_Excerpted text_.

......

Hayley Podschun, Jade Jones, and Amy Keum in Vanities-The Musical (Carol Rosegg)


Do you want to spend two hours watching a show about nothing? No, I'm not talking about binging the fourth season of Seinfeld. I’m talking about watching the Vanities, a musical written by Jack Heifner (which first premiered January 15, 1976), now produced by the Off-Broadway York Theatre.


If you do have a special fetish for plot lines that go nowhere, then it may be perfect for you. Vanities tells the story of three cheerleaders in 1960’s America who spend the majority of their time gossiping about boyfriends, planning for homecoming, and raving about being ‘noble’ sorority girls. And that's pretty much it. Every scene, showing the girls getting progressively older, recycles that tired and overused trope of shallow school girls deciding between a husband and a career, only to mature and realize that they can be strong independent women. Wow, no way! It fails to offer any meaningful commentary on the lives of young women navigating a confusing world with an array of real challenges. After an endless exposition stuffed with meaningless minutiae, the audience is left waiting breathlessly for interesting conflict to emerge, new characters to appear, or for a set change to finally take place. Save your breath.

......

_Source material_.
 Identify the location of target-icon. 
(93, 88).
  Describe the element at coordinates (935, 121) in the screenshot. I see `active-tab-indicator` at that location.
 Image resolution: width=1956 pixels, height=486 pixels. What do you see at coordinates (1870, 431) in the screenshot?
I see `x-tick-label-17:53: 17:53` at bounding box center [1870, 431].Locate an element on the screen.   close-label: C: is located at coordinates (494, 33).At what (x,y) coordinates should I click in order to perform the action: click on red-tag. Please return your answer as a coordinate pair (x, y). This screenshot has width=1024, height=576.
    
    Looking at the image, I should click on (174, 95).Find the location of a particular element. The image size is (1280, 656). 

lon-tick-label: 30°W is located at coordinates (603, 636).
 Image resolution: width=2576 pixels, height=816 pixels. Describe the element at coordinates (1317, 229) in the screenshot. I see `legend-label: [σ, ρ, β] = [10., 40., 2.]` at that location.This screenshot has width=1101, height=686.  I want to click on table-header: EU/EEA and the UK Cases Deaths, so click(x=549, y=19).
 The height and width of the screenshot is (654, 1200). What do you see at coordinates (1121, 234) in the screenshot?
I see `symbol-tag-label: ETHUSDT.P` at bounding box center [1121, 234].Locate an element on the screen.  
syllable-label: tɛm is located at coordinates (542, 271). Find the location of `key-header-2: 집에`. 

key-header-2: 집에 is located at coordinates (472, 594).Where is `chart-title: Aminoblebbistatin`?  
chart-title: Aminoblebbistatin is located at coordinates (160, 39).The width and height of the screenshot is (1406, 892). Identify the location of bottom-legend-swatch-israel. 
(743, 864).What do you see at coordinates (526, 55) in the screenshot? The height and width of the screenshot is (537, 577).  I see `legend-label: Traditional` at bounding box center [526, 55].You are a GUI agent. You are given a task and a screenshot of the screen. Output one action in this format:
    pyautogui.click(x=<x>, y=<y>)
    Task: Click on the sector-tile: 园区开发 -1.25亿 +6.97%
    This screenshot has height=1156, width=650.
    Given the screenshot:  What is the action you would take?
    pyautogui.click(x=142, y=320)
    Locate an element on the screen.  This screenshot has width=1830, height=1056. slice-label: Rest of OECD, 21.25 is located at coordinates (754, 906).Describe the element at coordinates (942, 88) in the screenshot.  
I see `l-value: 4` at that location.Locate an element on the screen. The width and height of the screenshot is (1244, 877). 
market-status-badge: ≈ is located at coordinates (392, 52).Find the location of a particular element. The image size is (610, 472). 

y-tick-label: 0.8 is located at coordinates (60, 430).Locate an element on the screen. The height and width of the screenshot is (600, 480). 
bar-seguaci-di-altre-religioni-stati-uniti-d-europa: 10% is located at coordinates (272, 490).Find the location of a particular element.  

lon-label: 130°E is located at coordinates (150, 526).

......

Continue the review of the Off-Broadway musical Vanities, beginning right after its final sentence. The entries are not required for the work that follows.

To add insult to injury, the nonexistent plot is complimented by a static stage design reminiscent of a surgeon's wet dream: antiseptic white walls filled with alabaster white furniture. Is this lack of color an attempt to make some profound conceptual statement? I’ll leave that to the dramaturgs. What’s certain is that a colorless design makes little narrative sense considering the story takes place in the bedroom of teenage girls. As the audience struggles to make sense of the scenery, mannequins roll in and out with new outfits each time to demonstrate the passing of time. How exciting.


(Carol Rosegg)


The score by David Kirshenbaum is described by York as, “infectious…playfully echoing the genres of music from the three decades contained within the play.” Unfortunately, the only thing that the score is infected by is a lack of variation: virtually every song fits the typical pop rock mold. This pop rock pathology is exacerbated by bad vocal sound quality and a band that drowns out the singing (following a strange trend of unreasonably loud musicals). Granted, the actual singing of the actresses is sweet and well-developed. It is clear that they are talented vocalists. But excuse me, whose brilliant idea was it to place the band in a remote location, only to be revealed at the final curtain? Without that reveal, it would have been unclear that a live band is playing at all! Showing the musicians throughout the course of the musical was a missed opportunity to provide some much needed respite for an inevitably bored audience.


York Theatre’s Vanities is a forgettable and mediocre production that offers little in the way of entertainment or substance. Its tired tropes and lackluster execution make it a prime example of everything that is wrong with modern-day musical theater. You will be sitting at the edge of your seat waiting for conflict to emerge, only to be woefully disappointed. Save your money and skip this one.